[Extracted text]
Having got the architectural foundations in place for our application, we then turned to the team working on redesigning the admin UI to collaborate more closely. One of the features we had already built into our application was the ability to fall-back to a regular Drupal theme if the user tried to access a route that hadn't been implemented yet. Using this feature, and trying to keep in mind realistic timelines for launching a fully decoupled admin theme, the team decided that our current path forward will involve several parallel efforts:

  • Create new designs for a refreshed Seven-like theme
  • Adapt the new designs to a regular Drupal theme, so the fallback isn't jarring for the user
  • Build sections of the administration interface in the new React application as designs become available, hopefully starting with the content modeling UI








Updated designs for the Drupal administration interface

Admin UI redesign explorations

Hard Problems

We still have a lot of issues to discuss around how the administration application will interact with Drupal, how extensible it can be, and what the developer experience will be like for both module authors and front-end developers. Some of the major questions we're trying to answer are:

  • How and what is a Drupal module able to do to extend the administration UI
  • We're not looking to deprecate the current Drupal theming system, so how can modules indicate which "mode" they support
  • If a module wants to provide its own React component, do we want to include this in our compiled JavaScript bundle, and if so how do we build it when Drupal has no requirement to include Node.js
  • How can modules provide routes in the administration UI, or should they become auto-generated
  • How do we handle and integrate site building tools such as Views, or do we replace this with the ability to swap in custom React components

Forms

How we're going to handle forms has been a big point of discussion, as currently Drupal tightly couples a form's schema, data, validation, and UI. Initially, we took a lot of inspiration from Mozilla's react-jsonschema-form project, which builds HTML forms from JSON schema and separated out these concepts. Nevertheless, a major issue we found with this was it still required a lot of form creation and handling to happen in Drupal code, instead of creating good API endpoints for the data we want to fetch and manipulate.
[/Extracted text]
[Information shown]
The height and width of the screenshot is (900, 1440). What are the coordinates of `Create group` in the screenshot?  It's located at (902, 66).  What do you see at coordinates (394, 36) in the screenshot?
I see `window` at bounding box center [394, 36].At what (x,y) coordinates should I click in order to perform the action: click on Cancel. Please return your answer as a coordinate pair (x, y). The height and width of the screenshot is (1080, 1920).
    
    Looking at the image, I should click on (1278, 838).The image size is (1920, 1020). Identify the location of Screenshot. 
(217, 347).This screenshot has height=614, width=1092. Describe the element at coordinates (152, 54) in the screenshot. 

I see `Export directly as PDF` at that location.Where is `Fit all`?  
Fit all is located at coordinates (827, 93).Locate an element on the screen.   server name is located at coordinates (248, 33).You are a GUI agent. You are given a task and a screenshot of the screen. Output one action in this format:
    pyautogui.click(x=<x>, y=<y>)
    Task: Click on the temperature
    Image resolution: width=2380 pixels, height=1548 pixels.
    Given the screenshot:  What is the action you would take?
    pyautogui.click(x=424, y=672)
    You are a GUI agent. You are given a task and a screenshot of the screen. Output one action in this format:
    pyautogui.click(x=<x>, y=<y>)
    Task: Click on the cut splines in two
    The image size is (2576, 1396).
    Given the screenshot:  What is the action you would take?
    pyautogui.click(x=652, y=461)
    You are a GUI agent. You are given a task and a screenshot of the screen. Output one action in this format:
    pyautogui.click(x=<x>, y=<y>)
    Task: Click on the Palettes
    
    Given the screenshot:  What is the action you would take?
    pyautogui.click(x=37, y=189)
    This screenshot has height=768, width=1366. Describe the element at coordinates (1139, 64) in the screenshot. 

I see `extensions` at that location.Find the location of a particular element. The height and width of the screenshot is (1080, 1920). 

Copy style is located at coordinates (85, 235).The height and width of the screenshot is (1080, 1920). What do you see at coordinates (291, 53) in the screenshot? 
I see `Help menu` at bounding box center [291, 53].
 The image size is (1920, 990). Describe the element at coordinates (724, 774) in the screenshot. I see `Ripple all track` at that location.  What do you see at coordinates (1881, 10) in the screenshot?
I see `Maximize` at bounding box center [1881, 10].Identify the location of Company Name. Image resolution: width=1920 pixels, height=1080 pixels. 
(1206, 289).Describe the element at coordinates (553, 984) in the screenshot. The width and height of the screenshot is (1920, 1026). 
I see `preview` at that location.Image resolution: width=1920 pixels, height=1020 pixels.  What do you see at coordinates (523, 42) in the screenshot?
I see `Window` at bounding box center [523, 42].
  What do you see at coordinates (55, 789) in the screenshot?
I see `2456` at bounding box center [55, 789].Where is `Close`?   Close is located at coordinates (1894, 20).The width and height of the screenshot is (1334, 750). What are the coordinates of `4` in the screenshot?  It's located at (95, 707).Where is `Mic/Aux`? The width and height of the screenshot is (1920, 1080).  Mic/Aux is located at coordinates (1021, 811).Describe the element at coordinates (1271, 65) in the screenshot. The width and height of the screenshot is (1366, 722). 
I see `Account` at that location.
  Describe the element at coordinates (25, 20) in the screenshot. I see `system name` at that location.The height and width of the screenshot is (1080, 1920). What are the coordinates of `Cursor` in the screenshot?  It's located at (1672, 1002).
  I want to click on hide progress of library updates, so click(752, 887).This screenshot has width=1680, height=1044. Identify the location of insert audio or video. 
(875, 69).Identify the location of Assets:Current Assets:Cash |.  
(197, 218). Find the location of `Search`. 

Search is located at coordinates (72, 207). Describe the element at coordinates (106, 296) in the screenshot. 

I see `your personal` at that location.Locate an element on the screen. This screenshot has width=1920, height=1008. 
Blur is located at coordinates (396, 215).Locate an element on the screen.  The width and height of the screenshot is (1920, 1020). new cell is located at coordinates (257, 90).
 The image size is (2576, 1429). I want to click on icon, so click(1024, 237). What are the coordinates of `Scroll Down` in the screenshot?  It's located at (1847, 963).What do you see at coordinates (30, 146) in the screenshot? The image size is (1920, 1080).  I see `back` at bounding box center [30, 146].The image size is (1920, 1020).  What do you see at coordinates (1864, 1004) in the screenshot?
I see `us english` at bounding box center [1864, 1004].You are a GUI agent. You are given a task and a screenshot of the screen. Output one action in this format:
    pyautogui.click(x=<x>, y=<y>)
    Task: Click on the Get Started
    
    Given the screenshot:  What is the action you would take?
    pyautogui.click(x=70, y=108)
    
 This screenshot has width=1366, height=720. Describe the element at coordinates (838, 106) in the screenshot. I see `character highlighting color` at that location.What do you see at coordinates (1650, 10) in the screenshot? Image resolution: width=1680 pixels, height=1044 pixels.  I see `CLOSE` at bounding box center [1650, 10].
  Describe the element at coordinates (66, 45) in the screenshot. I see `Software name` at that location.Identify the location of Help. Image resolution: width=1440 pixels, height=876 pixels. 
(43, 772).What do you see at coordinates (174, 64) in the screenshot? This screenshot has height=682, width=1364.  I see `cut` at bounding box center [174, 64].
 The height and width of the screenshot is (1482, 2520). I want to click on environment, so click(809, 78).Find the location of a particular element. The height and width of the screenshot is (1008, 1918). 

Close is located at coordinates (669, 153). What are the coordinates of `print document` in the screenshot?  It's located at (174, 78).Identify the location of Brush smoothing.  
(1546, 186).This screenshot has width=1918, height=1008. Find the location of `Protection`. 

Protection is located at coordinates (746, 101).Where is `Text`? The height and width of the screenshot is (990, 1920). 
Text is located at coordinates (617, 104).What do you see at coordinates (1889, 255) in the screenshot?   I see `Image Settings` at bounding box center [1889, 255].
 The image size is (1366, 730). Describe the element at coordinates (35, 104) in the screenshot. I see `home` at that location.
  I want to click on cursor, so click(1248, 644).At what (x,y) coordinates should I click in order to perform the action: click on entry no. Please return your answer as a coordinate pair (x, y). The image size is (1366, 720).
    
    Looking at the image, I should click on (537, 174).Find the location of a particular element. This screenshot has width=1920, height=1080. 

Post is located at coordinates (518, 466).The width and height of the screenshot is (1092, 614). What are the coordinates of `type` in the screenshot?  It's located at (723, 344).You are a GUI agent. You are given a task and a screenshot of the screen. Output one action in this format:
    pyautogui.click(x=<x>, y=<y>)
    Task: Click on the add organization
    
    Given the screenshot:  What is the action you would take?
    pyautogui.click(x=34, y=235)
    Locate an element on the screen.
[/Information shown]
Activity list:
[a] In the text about the decoupled Drupal administration interface, which project did the team first draw inspiration from for handling forms?
[b] Write what comes next in the text about the decoupled Drupal administration interface, picking up after its last sentence.

Answers below:
[a] Mozilla's react-jsonschema-form project.

[b]
Code showing a form split into different data models and updating a Bootstrap-based form in real-time

react-jsonschema-form in action

The approach we're currently looking at is auto-generating forms from configuration entities and allowing a module to provide a custom React component if it wants to do something more complex than what auto-generation would provide. Here's a working (unstyled!) example of the site information form, which has been auto-generated from an API endpoint.








Auto-generated version of the Drupal site information form

We're now looking to augment configuration entities with metadata to optionally guide the form display (for example, whether a group of options should be a select dropdown or radio buttons).

Try It Out and Get Involved

We have a Composer project available if you want to check out our progress and try the administration interface out (no previous Drupal installation required!). If you're looking to get involved we have weekly meetings in Slack, a number of issues on GitHub, our initiative plan on drupal.org, and lots of API work. You can also join us in-person at our next sprint at Frontend United in June.

A very special thank you to my initiative co-coordinators Matt Grill and Angie Byron, as well as Daniel Wehner, Ted Bowman, Alex Pott, Cristina Chumillas, Lauri Eskola, the API-First initiative, and all our other contributors for everyone's stellar work on this initiative so far!